### The task
For the listing below, state how many lines include "computer". The number alone is the answer.

### Source data
[Start of Attachment]

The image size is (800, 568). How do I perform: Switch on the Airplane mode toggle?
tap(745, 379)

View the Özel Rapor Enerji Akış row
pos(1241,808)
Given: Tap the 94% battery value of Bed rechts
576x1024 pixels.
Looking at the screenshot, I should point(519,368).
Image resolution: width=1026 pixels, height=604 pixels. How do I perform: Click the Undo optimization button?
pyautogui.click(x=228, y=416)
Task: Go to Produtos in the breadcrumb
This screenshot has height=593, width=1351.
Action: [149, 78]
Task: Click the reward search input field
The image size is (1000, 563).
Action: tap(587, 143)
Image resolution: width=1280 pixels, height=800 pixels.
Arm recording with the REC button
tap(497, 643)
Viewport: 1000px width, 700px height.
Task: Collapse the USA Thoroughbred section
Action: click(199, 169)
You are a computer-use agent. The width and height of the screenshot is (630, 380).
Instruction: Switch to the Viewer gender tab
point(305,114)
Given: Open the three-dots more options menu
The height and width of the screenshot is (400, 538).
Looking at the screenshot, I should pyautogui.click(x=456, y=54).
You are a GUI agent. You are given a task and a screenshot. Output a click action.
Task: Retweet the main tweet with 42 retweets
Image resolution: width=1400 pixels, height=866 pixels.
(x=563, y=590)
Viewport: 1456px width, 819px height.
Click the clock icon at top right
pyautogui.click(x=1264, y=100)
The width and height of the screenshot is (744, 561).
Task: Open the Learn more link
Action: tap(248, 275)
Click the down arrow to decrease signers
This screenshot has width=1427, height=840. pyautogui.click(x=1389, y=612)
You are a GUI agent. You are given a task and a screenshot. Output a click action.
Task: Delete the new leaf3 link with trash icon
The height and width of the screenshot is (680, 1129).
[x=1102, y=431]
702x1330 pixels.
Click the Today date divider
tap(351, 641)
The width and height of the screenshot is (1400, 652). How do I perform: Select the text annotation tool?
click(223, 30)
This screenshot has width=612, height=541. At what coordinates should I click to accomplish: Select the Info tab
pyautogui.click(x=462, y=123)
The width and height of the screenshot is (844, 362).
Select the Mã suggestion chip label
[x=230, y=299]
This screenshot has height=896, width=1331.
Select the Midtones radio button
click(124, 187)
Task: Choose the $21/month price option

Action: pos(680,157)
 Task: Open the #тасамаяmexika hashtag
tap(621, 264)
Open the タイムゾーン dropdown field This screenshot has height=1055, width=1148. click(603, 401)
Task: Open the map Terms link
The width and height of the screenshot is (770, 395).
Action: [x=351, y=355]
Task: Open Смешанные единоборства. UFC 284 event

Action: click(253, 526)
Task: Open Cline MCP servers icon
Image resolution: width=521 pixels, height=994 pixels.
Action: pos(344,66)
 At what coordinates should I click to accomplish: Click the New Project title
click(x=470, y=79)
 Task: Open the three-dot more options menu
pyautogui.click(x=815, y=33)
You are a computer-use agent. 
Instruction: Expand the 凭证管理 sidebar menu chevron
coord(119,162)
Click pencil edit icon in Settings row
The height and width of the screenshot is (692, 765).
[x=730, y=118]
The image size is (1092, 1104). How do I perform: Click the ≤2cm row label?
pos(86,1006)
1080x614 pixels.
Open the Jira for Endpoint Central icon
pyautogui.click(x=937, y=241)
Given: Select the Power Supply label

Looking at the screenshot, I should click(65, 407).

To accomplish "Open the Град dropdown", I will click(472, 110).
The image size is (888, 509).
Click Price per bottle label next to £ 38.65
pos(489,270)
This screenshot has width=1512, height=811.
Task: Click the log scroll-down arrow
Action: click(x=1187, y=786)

[End of Attachment]

### Response area
2